In addition to managing our existing facilities for organic growth, we plan on
growing through the acquisition and development of new facilities and expanding
our existing self-storage facilities. Since the beginning of 2013 through March
31, 2020, we acquired a total of 349 facilities with 24.5 million net rentable
square feet from third parties for approximately $3.3 billion, and we opened
newly developed and expanded self-storage space for a total cost of
$1.6 billion, adding approximately 15.3 million net rentable square feet.

Subsequent to March 31, 2020, we acquired or were under contract to acquire
(subject to customary closing conditions) six self-storage facilities, with
approximately 0.4 million net rentable square feet, for $66.8 million. We will
continue to seek to acquire properties; however, there is significant
competition to acquire existing facilities and there can be no assurance as to
the number of facilities we may acquire.

At March 31, 2020, we had a development pipeline to develop twelve new
self-storage facilities and expand 36 existing self-storage facilities, which
will add approximately 4.3 million net rentable square feet at a cost of
$634.5 million. We expect to continue to seek additional development projects;
however, the level of such activity may be limited due to various constraints
such as difficulty in finding available sites that meet our risk-adjusted yield
expectations, as well as challenges in obtaining building permits for
self-storage activities in certain municipalities. In addition, as noted above,
the COVID Pandemic may cause the delay or cancellation of projects in our
pipeline, and could limit the level of additional development projects that we
may seek in the future.

We believe that our development and redevelopment activities generate favorable
risk-adjusted returns over the long run.  However, in the short run, our
earnings are diluted during the construction and stabilization period due to the
cost of capital to fund the development cost, as well as the related
construction and development overhead expenses included in general and
administrative expense. We believe the level of dilution incurred in 2019 and
the first quarter of 2020 will continue at similar levels in the remainder of
2020.

As of March 31, 2020, we expect capital resources over the next year of
approximately $1.4 billion, which exceeds our currently identified capital needs
of approximately $539.6 million.
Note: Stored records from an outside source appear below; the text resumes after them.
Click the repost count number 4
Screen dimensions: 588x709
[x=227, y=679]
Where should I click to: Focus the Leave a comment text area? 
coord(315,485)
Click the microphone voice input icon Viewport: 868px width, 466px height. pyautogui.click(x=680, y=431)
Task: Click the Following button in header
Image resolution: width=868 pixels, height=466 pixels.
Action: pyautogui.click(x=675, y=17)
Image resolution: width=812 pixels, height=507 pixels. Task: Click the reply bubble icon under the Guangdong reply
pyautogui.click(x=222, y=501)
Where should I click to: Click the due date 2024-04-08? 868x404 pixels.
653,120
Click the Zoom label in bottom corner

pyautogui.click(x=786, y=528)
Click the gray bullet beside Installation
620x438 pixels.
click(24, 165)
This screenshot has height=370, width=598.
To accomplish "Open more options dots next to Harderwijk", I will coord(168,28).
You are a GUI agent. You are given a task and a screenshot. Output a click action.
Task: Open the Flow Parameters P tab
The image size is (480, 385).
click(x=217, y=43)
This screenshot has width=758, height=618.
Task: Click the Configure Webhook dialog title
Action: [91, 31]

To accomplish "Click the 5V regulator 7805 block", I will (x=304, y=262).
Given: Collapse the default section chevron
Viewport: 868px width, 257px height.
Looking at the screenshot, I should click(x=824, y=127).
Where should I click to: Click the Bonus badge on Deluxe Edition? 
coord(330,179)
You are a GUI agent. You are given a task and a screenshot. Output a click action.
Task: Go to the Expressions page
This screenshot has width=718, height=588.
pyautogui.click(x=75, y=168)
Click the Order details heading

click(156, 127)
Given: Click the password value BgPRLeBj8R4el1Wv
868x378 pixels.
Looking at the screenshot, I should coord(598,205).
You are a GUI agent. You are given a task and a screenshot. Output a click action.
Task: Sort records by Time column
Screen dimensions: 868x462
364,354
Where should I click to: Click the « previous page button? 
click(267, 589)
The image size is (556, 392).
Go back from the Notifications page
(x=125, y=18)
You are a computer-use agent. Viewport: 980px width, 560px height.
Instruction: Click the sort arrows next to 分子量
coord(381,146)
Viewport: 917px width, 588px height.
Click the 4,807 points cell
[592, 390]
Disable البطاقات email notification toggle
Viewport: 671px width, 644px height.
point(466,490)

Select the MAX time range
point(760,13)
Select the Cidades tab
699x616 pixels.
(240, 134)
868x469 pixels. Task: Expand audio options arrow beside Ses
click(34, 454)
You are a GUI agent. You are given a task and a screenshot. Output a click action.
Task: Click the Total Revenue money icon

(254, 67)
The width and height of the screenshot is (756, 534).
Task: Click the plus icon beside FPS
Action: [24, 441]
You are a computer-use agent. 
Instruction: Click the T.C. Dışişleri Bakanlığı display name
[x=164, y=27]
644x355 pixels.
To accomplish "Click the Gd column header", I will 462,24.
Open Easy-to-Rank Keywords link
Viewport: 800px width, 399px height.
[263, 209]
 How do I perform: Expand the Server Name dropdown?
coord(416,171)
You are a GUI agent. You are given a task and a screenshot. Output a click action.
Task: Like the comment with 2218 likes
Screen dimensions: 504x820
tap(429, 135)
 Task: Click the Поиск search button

Our expected capital resources include: (i)
$718.4 million of cash as of March 31, 2020, (ii) $484.1 million of available
borrowing capacity on our revolving line of credit and (iii) approximately $200
million of expected retained operating cash flow in the next year. Retained
operating cash flow represents our expected cash flow provided by operating
activities, less shareholder distributions and capital expenditures to maintain
our real estate facilities.

Our currently identified capital needs consist primarily of $66.8 million in
property acquisitions currently under contract and $472.8 million of remaining
spending on our current development pipeline, which will be incurred primarily
in the next 18 to 24 months. We have no substantial principal payments on debt
until 2022. We expect our capital needs to increase over the next year as we add
projects to our development pipeline and acquire additional properties.
Additional potential capital needs could result from various activities
including the redemption of outstanding preferred securities, repurchases of
common stock, or mergers and acquisition activities; however, there can be no
assurance of any such activities transpiring in the near or longer term. In
addition, the COVID Pandemic could result in increases or decreases to our
capital needs as we continue to adjust our acquisition and development of
self-storage facilities in light of potential returns, execution issues, cost
and availability of capital, and other factors.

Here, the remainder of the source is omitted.